TASK TO CARRY OUT: Once you reach the line that contains "Instruction: Expand the", retype it and every line after it exactly, ending with the last line of the entries.

Data excerpts
*** Begin section ***
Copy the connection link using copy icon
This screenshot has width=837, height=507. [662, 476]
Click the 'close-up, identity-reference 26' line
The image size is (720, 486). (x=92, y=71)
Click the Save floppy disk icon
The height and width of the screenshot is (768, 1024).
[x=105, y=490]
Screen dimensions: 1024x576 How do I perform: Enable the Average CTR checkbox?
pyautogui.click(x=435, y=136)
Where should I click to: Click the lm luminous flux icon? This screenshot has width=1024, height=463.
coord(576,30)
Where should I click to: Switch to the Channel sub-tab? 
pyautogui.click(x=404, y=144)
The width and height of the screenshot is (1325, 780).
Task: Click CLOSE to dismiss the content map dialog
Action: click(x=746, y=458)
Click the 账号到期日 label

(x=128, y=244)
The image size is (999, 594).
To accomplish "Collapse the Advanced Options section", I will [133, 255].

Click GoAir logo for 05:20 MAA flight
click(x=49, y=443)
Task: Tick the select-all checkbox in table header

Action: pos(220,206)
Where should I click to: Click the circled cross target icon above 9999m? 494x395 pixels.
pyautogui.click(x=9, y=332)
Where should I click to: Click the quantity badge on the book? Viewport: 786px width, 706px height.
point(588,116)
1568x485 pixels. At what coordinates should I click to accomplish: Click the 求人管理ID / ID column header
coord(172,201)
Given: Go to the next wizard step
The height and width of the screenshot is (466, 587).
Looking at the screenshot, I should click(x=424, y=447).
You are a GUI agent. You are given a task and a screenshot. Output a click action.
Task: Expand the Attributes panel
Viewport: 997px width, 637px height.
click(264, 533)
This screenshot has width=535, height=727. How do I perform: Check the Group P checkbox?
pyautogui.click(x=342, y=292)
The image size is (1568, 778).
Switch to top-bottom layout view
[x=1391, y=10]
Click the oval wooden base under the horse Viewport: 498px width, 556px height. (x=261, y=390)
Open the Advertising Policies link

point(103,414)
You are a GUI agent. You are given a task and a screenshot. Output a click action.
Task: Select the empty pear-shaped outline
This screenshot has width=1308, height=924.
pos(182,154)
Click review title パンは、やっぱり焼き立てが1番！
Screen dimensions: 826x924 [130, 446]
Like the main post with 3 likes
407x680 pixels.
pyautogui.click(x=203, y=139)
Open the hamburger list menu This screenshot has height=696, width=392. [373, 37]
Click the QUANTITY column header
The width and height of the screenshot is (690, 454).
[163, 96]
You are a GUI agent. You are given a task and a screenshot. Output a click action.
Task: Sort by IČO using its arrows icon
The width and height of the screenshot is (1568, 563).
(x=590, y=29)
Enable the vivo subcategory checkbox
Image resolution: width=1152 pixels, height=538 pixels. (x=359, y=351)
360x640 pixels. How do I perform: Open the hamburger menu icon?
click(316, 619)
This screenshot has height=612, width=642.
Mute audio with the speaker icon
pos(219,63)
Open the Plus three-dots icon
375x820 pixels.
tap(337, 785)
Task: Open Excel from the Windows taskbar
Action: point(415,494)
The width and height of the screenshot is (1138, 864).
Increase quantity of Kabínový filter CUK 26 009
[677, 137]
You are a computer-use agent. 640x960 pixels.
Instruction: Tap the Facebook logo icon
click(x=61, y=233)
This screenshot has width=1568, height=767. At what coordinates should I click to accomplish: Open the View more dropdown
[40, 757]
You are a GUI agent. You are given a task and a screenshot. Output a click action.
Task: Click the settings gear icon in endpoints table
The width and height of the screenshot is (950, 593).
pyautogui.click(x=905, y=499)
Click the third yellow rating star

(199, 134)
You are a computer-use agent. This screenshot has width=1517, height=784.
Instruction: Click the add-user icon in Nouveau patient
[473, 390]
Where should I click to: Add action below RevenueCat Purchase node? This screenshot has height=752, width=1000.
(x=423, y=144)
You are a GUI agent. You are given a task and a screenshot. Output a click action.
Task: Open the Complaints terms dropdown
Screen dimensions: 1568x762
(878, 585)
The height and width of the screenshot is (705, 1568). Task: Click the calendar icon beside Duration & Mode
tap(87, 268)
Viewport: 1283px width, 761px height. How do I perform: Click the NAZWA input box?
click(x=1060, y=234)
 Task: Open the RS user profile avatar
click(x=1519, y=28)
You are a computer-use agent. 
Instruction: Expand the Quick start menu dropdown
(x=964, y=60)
*** End section ***
TASK ANSWER:
Instruction: Expand the Quick start menu dropdown
(x=964, y=60)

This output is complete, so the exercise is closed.